It has been a while since I posted anything about Trouble; it had been a while since I brought myself to even look at the damned thing.
Still, on sunday morning I did so, and was rewarded: finally I have eradicated the accursed SATA Disk Bug From Hell. For those of a non-geeky persuasion, skip this next text box. I publish it here for the benefit of all those who may, like I was, be stumbling through the net, lost in confusion, unable to obtain even the vaguest hint of answer from Kernel Developers anywhere.
The SATA Disk Bug From Hell
In my case, this problem occurred with a Shuttle SD31P SFF PC, using Western Digital 250GB SATA II drives. These factors probably aren’t necessary, but I include them here just in case. The fault has only been verified to occur on Linux 2.6 series kernels prior to 2.6.16. In my case it involved the Intel ICH7 SATA controller, but this may also not be necessary.

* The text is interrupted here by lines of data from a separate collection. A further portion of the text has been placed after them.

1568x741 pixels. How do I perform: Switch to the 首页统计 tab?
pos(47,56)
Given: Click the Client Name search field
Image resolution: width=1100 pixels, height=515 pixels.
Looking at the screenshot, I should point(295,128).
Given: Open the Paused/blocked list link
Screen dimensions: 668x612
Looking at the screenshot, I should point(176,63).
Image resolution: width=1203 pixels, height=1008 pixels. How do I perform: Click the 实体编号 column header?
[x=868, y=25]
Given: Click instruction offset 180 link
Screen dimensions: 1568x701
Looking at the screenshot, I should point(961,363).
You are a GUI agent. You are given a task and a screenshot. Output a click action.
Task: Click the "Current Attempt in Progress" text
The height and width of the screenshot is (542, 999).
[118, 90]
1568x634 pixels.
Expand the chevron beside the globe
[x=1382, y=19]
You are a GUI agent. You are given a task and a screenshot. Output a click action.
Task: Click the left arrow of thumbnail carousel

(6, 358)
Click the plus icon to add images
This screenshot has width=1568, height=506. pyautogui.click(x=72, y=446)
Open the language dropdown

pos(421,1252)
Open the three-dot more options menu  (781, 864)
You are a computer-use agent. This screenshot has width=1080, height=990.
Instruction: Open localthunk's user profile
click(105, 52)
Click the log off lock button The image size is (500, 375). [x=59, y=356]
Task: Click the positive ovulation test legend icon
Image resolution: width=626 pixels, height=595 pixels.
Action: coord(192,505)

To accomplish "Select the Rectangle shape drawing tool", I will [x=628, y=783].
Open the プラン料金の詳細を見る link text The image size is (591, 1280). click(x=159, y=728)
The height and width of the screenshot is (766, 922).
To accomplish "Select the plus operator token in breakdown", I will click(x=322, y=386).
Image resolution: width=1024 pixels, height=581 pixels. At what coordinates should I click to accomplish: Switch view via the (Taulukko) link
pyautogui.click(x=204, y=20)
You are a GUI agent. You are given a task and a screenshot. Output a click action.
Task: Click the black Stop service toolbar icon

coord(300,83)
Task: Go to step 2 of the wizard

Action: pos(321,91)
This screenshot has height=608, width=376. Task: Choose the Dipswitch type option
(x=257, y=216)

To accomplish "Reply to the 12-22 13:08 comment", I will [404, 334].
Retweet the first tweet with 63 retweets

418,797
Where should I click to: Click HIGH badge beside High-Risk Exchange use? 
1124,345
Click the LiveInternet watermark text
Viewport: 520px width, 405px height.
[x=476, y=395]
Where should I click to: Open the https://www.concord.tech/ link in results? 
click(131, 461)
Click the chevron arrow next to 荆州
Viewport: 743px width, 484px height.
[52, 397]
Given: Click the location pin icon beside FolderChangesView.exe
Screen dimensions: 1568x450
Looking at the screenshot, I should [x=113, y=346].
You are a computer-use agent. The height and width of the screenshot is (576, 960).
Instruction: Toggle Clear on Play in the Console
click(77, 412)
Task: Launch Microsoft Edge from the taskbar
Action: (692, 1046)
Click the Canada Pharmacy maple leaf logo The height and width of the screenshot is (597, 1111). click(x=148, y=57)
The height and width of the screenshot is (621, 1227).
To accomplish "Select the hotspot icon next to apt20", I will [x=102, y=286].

It goes like this: The above hardware comes by default with the two case-top drive holders pre-cabled to connect to the first and second SATA plugs (of three total) on the motherboard. Under Linux this appears to make both drives come from the same SATA controller (ata1), with the second controller (ata2) disabled. When configured thus, the system works fine initially, but within minutes the fist drive starts making a wide variety of nasty errors which look for all the world like the cable is unplugged or faulty. Other tests such as the Hitachi Disk Fitness Test will show that both drives are fine.
If you pull the drives out and swap them, the fault will continue to occur on only the first drive. Any inquiries lauched at lkml or suchlike will likely come back with “Are your cables ok?” or “Are your disks faulty?” or such.
The answer is much simpler: Trace the SATA data cables, and on the motherboard, unplug drive 2 (the rear drive). Now plug it into SATA connector #3. Your dmesg output should now show the drives as being on separate ATA controllers. The bug will go away. The sun will shine, the birds will sing.
All of that being said, Double Trouble is down again today: my relentlessly reliable modem which never crashed with PeopleInternet is crashing every 48 hours or so with Internode. Time to review my options modem-wise.
Back to work then.